Digitally palpate the pleural space to ensure it is not obliterated, then pass the thoracoscope into the chest. Make additional incisions, when necessary, with direct thoracoscopic vision. CO&sub2; insufflation is not necessary and may cause tension pneumothorax or air embolism. At the completion of the procedure, insert a chest tube through one of the incisions and reinflate the lung under direct vision. Close the remaining incisions in layers. The procedure is not painless, and most patients require some form of postoperative analgesia, although considerably less than after a standard thoracotomy. If there is no air leak and minimal drainage from the chest tube, remove the tube the day after surgery and discharge the patient from the hospital.
COMPLICATIONS
Complications are infrequent. The most common are pneumothoraces after chest tube removal and prolonged air leaks.

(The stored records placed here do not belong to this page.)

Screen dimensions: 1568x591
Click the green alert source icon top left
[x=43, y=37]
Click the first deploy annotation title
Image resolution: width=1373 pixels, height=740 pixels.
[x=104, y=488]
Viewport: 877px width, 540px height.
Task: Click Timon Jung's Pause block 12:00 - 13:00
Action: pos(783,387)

Pneumothoraces may result from air entering through the chest tube tract. Closing the initial thoracoscopic tract and inserting the thoracostomy tube through a different tract, but in the same incision, eliminates this problem. Massive haemorrhage is uncommon, since dissection around major vessels can be a problem. At present, there is no satisfactory way to control massive haemorrhage thoracoscopically. Safe dissection of large vessels awaits improved tools and techniques.

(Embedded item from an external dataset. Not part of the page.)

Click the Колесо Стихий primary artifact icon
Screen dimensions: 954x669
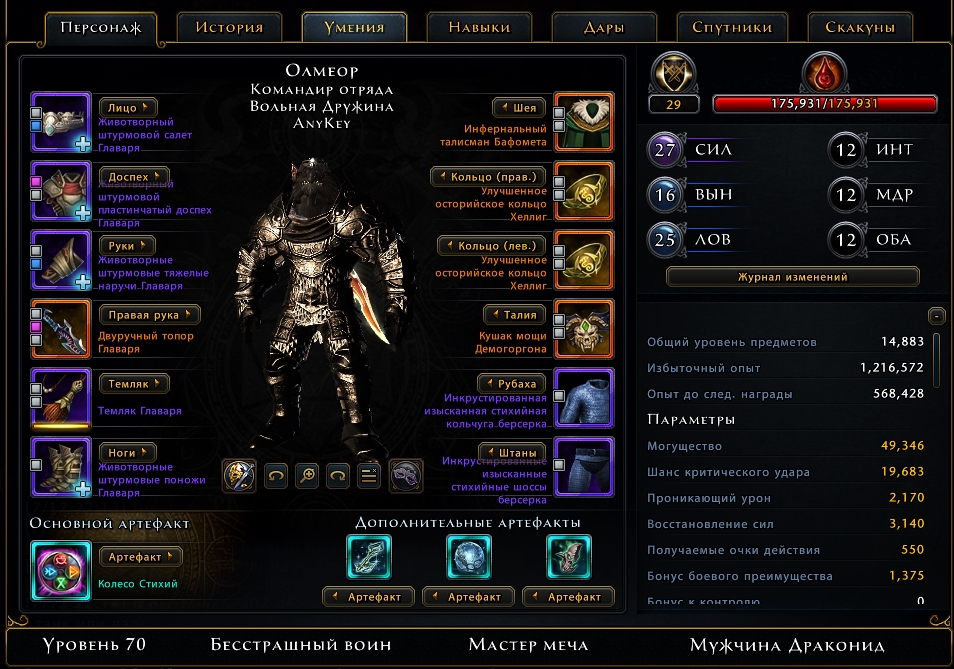point(61,571)
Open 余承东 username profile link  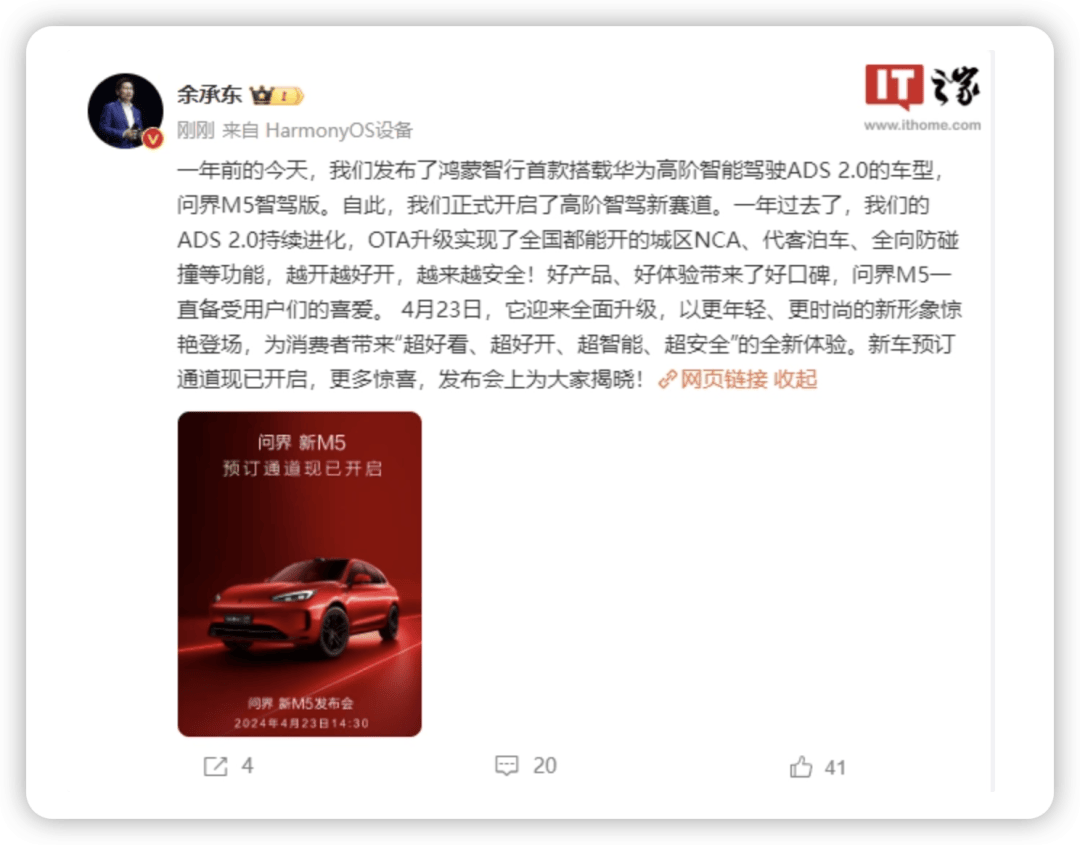coord(209,94)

Equipment may malfunction. We have had several instances of the stapler jamming on the lung which required a thoracotomy to remove the stapler. This probably occurs when there was too much tissue between the jaws of the stapler.
Other investigators have reported a variety of complications from thoracoscopy including injury to the phrenic, recurrent, or intercostal nerves, wound infection, re-expansion pulmonary oedema, air embolism, and tracheal trauma from the double lumen tube. Poor image quality and fogging of the lens can frustrate the surgeon and lead to inadvertent lung injury.
CONCLUSION
Video thoracoscopy is a new application of an established technique, the full potential of which is yet to be defined. It is effective only if used selectively and certainly is not a panacea for all the ills of a thoracotomy. The costs of the procedure are not much different when compared with a thoracotomy, because of the added expense of specialized thoracoscopic instruments. However, the advantage is an earlier return to work or normal activities for the patient after a thoracoscopy versus thoracotomy. Surgeons must not be lured into performing an inadequate, minimally invasive procedure for short-term benefits. The proper application of video thoracoscopic surgery still needs resolving. The future should bring answers to these questions, as well as further advances in the technology of thoracoscopy.
FURTHER READING
Landreneau RJ, et al. Video-assisted thoracic surgery: basic technical concepts and intercostal approach strategies. Ann Thoracic Surg 1992; 54: 800–7.
Mack MJ, et al. Percutaneous localization of pulmonary nodules for thoracoscopic lung resection. Ann Thoracic Surg 1992; 53: 1123–4.
Miller DL, et al. Videothoracoscopic wedge excision of the lung. Ann Thoracic Surg 1992; 54: 410–14.